Low-cost electrochemical gas sensing of vertical differences in wintertime air composition (CO, NO, NO2, O3) in Fairbanks, Alaska.

Abstract

Wintertime Fairbanks, Alaska, experiences episodes of severely poor air quality, when local emissions (e.g., home-heating, vehicular) are enhanced by cold conditions and are trapped by temperature inversions. Monitoring of atmospheric composition, and in particular vertical gradients in composition, is challenging under cold Arctic conditions. This study demonstrates that multiple sets of low-cost electrochemical sensors can provide accurate measurement of CO, NO, NO₂, and O₃ air composition across wide-ranging cold Arctic temperatures (0 °C to -30 °C). The sensors quantify vertical gradients in downtown Fairbanks' atmospheric composition during winter 2021. Low-cost electrochemical sensors (with temperature co-measured) were characterised by cross-comparison to a regulatory air-quality monitoring site. We demonstrate excellent agreement of the electrochemical sensors with the reference monitors (R² > 0.86-0.98), with mean absolute errors <5 ppbv (NO, NO₂, O₃) and <50 ppbv (CO) over gas-ranges of 10-100's, and 3000 ppbv, respectively, sufficient for using the low-cost electrochemical sensors to quantitatively investigate NO-NO₂-O₃ atmospheric chemistry. During four weeks in February-March 2021, sensors placed on the rooftop (20 m) and base (3 m) of a building in downtown Fairbanks identified strong gradients in atmospheric composition over a very short <20 m vertical scale at times when near-surface temperature inversions were present. At night, CO and NO_x were more concentrated at the surface than aloft, and surface ozone was depleted whilst sometimes being present aloft. During the daytime, when solar radiation heated the surface, inversions were disrupted by efficient vertical mixing that mixed in ozone-rich air from above.
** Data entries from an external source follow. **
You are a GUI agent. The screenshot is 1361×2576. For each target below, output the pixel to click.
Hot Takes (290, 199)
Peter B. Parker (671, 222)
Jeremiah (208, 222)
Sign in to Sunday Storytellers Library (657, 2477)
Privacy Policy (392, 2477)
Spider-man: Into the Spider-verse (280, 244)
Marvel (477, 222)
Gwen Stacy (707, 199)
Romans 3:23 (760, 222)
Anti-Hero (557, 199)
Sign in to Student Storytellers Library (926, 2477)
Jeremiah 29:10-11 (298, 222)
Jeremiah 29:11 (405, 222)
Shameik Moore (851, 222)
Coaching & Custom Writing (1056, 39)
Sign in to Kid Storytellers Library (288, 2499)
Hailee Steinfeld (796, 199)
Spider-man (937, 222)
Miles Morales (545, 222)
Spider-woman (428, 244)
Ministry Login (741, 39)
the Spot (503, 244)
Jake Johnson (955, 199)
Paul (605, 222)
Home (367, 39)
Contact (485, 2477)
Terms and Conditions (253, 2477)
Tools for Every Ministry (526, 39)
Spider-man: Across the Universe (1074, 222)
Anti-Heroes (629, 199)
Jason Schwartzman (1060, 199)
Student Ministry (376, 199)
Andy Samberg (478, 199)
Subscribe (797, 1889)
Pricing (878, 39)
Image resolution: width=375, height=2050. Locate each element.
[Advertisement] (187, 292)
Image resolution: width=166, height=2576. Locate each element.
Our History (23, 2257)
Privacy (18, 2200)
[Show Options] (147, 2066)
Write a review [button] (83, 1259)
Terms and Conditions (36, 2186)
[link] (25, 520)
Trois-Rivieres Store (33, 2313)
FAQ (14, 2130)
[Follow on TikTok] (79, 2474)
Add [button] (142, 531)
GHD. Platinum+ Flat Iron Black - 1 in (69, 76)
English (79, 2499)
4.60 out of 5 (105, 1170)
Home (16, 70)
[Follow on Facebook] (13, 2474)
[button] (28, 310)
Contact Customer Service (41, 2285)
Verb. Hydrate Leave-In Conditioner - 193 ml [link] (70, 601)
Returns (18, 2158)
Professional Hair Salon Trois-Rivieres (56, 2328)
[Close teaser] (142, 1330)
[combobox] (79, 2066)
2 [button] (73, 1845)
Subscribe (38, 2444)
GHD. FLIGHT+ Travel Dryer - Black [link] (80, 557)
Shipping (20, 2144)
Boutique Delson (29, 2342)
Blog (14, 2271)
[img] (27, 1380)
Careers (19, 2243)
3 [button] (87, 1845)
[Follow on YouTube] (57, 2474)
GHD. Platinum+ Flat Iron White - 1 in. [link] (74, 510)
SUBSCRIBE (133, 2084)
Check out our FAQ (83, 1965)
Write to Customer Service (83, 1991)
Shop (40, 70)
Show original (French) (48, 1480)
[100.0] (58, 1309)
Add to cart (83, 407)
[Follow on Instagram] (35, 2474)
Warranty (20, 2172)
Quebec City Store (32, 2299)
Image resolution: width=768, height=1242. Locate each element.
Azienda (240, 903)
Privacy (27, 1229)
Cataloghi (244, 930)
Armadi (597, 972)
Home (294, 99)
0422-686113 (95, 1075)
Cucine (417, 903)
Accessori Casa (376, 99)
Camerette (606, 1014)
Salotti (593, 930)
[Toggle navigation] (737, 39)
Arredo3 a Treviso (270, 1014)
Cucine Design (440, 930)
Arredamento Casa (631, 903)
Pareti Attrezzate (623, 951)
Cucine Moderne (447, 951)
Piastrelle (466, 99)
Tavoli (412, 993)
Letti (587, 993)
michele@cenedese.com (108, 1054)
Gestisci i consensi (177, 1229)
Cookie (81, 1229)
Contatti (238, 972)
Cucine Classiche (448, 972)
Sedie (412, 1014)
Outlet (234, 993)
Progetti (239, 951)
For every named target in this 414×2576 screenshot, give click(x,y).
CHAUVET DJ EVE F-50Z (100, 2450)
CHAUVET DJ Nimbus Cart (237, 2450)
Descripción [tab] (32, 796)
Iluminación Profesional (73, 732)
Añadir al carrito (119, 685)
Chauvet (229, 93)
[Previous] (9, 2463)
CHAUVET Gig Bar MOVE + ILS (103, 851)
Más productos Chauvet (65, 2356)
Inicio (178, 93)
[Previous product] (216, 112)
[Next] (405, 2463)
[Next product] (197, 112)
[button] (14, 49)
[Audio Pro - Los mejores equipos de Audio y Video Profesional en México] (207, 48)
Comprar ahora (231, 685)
The low-cost sensor observations demonstrate that near-surface pollutant trapping was correlated with thermal inversions and trace O₃-NO_x atmospheric chemistry, and quantify a local O_x source from direct "primary" NO₂ emissions, with a directly emitted NO₂ : NO_x ratio of 0.13 mol mol^-1. The sensors also characterise NO_x emissions, finding a NO_x : CO of 0.15 mol mol^-1. When well-characterised, low-cost electrochemical sensors can provide valuable measurements of local emissions and vertically-resolved atmospheric composition, with sufficient accuracy to trace atmospheric chemistry in cold and stable wintertime urban environments.